* Begin EXTRACTED ENTRIES *

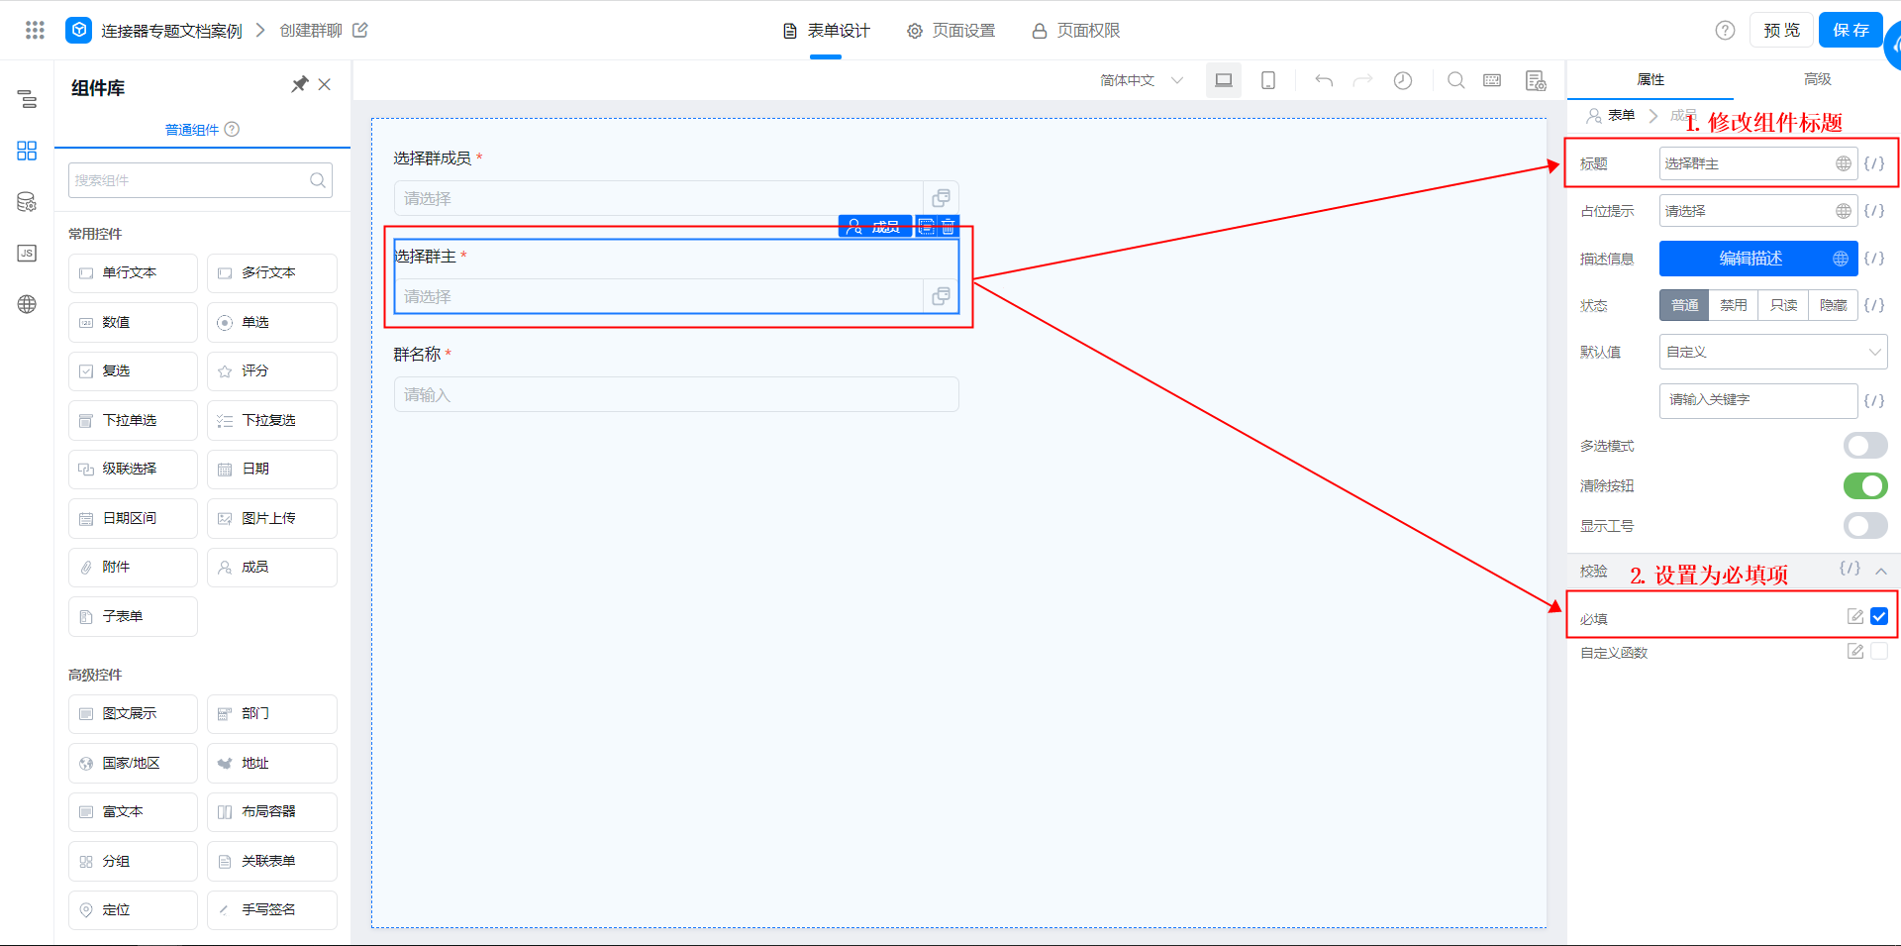Open the 默认值 dropdown

1772,352
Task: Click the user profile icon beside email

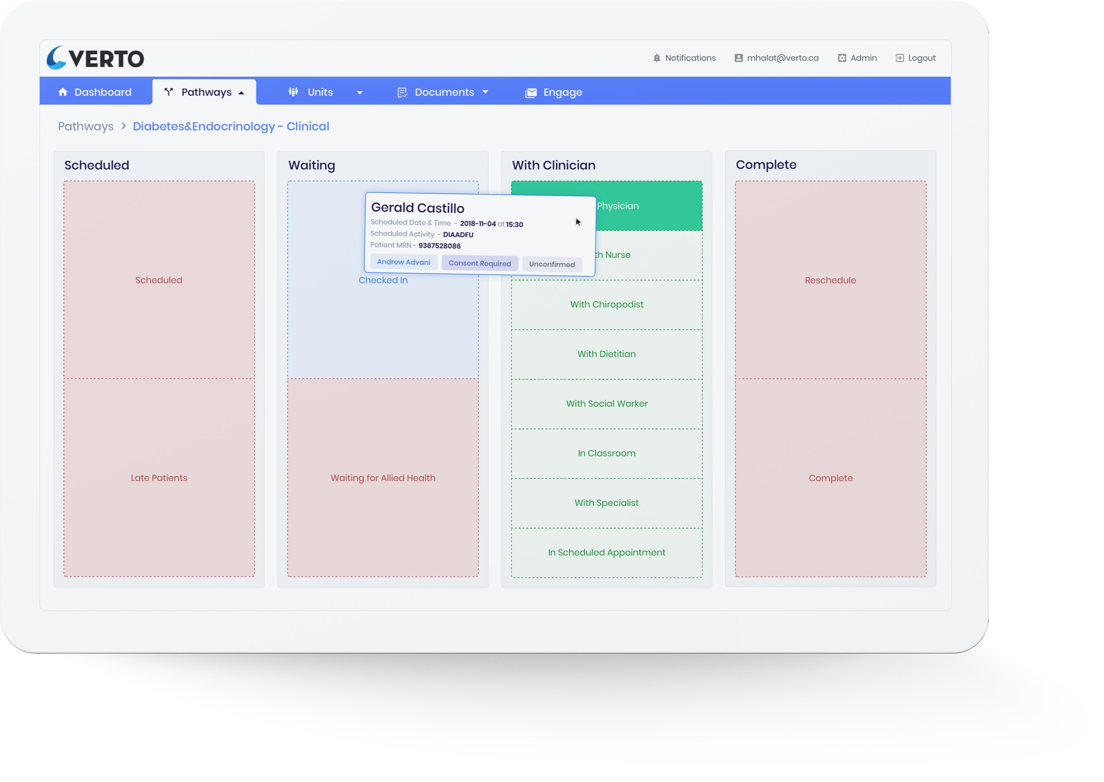Action: (738, 58)
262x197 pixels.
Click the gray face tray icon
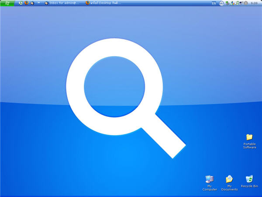245,3
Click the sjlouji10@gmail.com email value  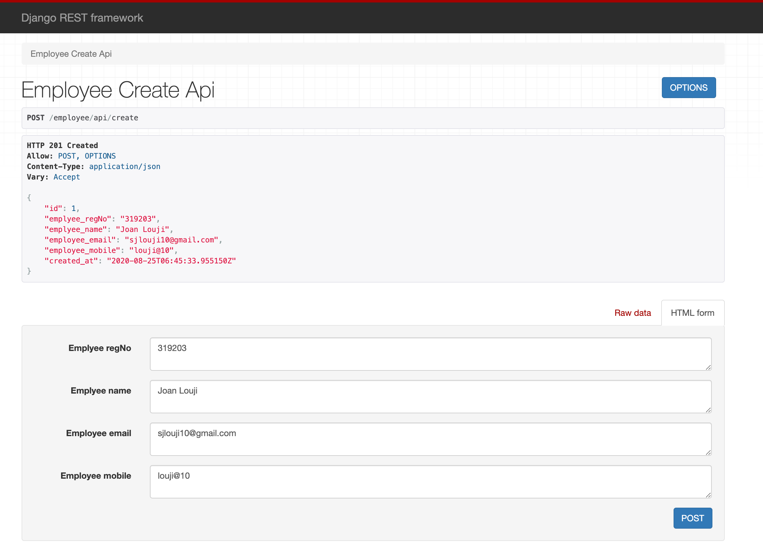coord(197,433)
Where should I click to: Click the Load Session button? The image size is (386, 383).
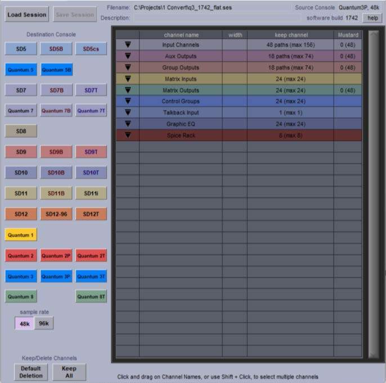(27, 14)
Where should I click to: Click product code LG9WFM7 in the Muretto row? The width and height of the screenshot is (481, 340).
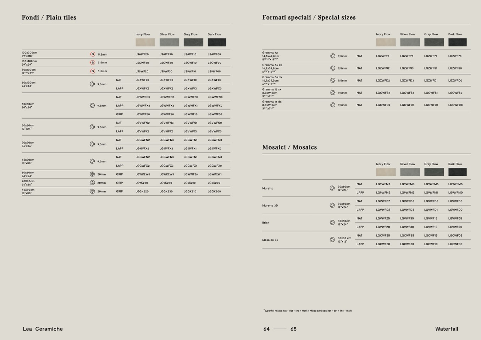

* End EXTRACTED ENTRIES *

THE TASK: How many of the lines above contain the string "should"? Reply with the number alone.

TASK ANSWER: 2